I am a firm believer in society’s capacity to self-regulate. This happens all the time through various social institutions such as schools, places of worship, communities, parents, teachers, etc. If a change is needed, it can only come from the roots. Sometimes, these take a long time to work but it is the only way to make a lasting change. This is the only way culture survives and becomes stronger. Everything else is just a reflection of what society is going through.

This is but my point of view. I am sure there are many sides to the story and would be happy to hear them and get a constructive discussion going. I also call upon other bloggers and writers to add their voice to this debate.

7 Responses to Social Media and Decline of the Civil Society

  1. I see a similar question but from the other side… that is, when regular average stuff you might want to share about your personal life is then subject to the “in-house censorship” of HR and job recruiters. Now that we know more and more recruiters (as well as college admissions teams!) are scouring for your name to see if there’s anything they don’t like about you, the interconnectedness of social profiles presents other hazards. Is the circle around one’s personal life shrinking, or is the corporatization of one’s own “brand name” just going to become a more voluntary trend?

  2. Excellent points, Arohan. I do however have to make a short note: while you do have the liberty to look away when you find content you dislike, children (although they have the liberty) don’t know how to use it. Also, there are many people less skilled in this regard, people who find it hard to look away, people who never learned how. There are also people easily influenced by others, people who cannot choose from right or wrong, naive people, stupid people… and so on. So yes, I think we are really responsible for what we publish, for every single word, and for every single image.

  3. “If the society does not value a particular type of content, it will not make sense to post it.”

    Well crafted statement, and basically sums up the entire argument.

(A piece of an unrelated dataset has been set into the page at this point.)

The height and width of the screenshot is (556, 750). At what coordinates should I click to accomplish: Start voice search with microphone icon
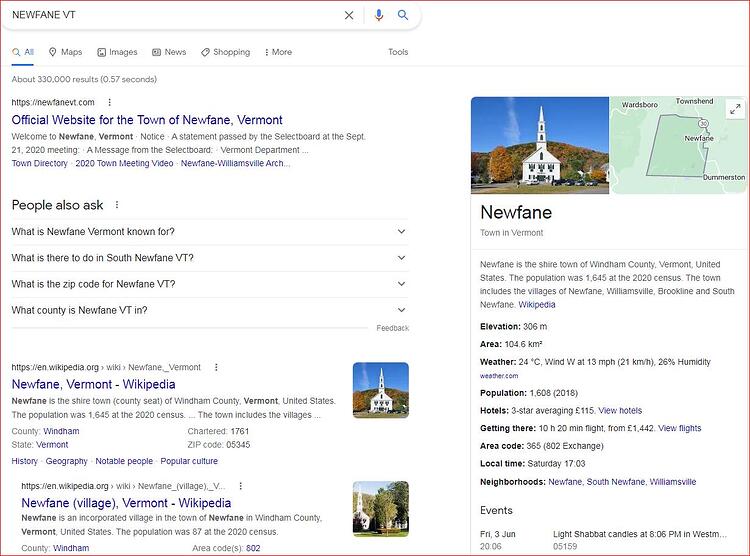pos(379,15)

    Like any new technology, there are pros and cons to its existence. There will always be those who use social media for purposes other than it was originally created, but by in large, those individuals are usually weeded out and dealt with over time once society/governments/regulators catch up with the rapid advance of progress.

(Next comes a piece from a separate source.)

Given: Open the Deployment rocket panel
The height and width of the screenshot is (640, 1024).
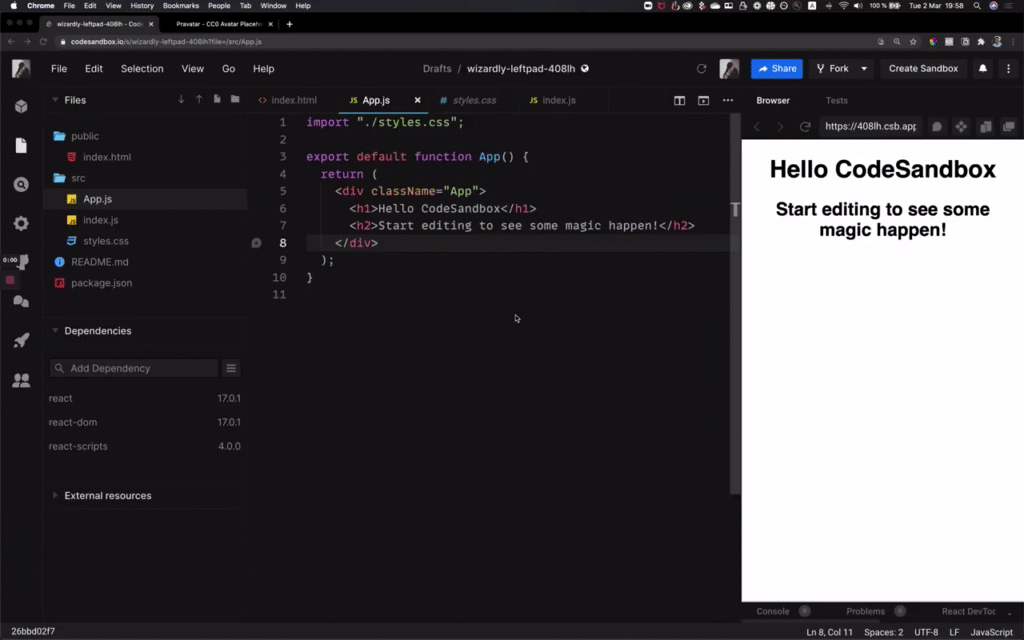Looking at the screenshot, I should coord(21,340).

    Of course, problems arise when those who regulate or govern have a different agenda than their society (e.g. Iran).

  4. “while you do have the liberty to look away when you find content you dislike, children (although they have the liberty) don’t know how to use it. Also, there are many people less skilled in this regard, people who find it hard to look away, people who never learned how. There are also people easily influenced by others, people who cannot choose from right or wrong, naive people, stupid people… and so on. So yes, I think we are really responsible for what we publish, for every single word, and for every single image.”

    I haven’t thought about this, but you have a point. I totally agree.

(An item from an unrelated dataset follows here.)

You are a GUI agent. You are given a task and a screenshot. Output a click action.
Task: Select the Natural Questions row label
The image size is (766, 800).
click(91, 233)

  5. For some civil society associations, this implies a profound shift in organizational culture. But the price of such a shift is a small one to pay compared to the risks of failing to engage with social technology. Civil society associations, by using social tools, can extend the reach of their web presence and the strength of their network, and form direct relationships with the individuals in their constituency.

  6. In an anlaysis of the impact of visual media, who sees what is shown, is equally or more important than who shows and what is shown. Most Indians are uneducated and believe what they see.